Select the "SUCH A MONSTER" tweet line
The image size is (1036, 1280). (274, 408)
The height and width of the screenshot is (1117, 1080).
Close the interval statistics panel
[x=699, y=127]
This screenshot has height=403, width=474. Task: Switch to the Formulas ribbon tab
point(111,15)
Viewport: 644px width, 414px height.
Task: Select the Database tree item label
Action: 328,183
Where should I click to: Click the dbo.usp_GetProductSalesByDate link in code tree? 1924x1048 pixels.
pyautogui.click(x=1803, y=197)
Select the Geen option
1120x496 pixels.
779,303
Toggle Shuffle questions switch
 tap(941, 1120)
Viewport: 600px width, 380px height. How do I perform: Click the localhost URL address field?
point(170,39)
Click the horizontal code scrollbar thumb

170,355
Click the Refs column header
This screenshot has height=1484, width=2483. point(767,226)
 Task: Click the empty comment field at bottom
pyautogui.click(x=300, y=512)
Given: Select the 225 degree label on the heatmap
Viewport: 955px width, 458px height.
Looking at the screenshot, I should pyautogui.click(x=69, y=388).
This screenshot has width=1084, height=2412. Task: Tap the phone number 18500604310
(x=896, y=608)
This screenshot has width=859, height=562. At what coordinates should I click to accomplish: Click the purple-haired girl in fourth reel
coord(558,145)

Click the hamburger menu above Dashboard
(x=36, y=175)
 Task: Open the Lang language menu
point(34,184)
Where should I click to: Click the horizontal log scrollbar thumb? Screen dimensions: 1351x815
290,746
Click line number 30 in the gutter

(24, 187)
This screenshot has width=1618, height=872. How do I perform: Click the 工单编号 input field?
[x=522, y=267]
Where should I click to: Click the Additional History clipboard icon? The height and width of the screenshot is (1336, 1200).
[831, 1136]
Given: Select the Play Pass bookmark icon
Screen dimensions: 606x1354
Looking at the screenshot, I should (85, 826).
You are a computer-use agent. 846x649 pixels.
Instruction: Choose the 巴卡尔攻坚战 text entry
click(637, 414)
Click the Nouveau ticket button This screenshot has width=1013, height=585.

——

(Action item):
Copy out the listing above, line by line and exactly, from its first line to the line holding "Given: Select the Play Pass bookmark icon", inclusive.

(Problem solution):
Select the "SUCH A MONSTER" tweet line
The image size is (1036, 1280). (274, 408)
The height and width of the screenshot is (1117, 1080).
Close the interval statistics panel
[x=699, y=127]
This screenshot has height=403, width=474. Task: Switch to the Formulas ribbon tab
point(111,15)
Viewport: 644px width, 414px height.
Task: Select the Database tree item label
Action: 328,183
Where should I click to: Click the dbo.usp_GetProductSalesByDate link in code tree? 1924x1048 pixels.
pyautogui.click(x=1803, y=197)
Select the Geen option
1120x496 pixels.
779,303
Toggle Shuffle questions switch
 tap(941, 1120)
Viewport: 600px width, 380px height. How do I perform: Click the localhost URL address field?
point(170,39)
Click the horizontal code scrollbar thumb

170,355
Click the Refs column header
This screenshot has height=1484, width=2483. point(767,226)
 Task: Click the empty comment field at bottom
pyautogui.click(x=300, y=512)
Given: Select the 225 degree label on the heatmap
Viewport: 955px width, 458px height.
Looking at the screenshot, I should pyautogui.click(x=69, y=388).
This screenshot has width=1084, height=2412. Task: Tap the phone number 18500604310
(x=896, y=608)
This screenshot has width=859, height=562. At what coordinates should I click to accomplish: Click the purple-haired girl in fourth reel
coord(558,145)

Click the hamburger menu above Dashboard
(x=36, y=175)
 Task: Open the Lang language menu
point(34,184)
Where should I click to: Click the horizontal log scrollbar thumb? Screen dimensions: 1351x815
290,746
Click line number 30 in the gutter

(24, 187)
This screenshot has width=1618, height=872. How do I perform: Click the 工单编号 input field?
[x=522, y=267]
Where should I click to: Click the Additional History clipboard icon? The height and width of the screenshot is (1336, 1200).
[831, 1136]
Given: Select the Play Pass bookmark icon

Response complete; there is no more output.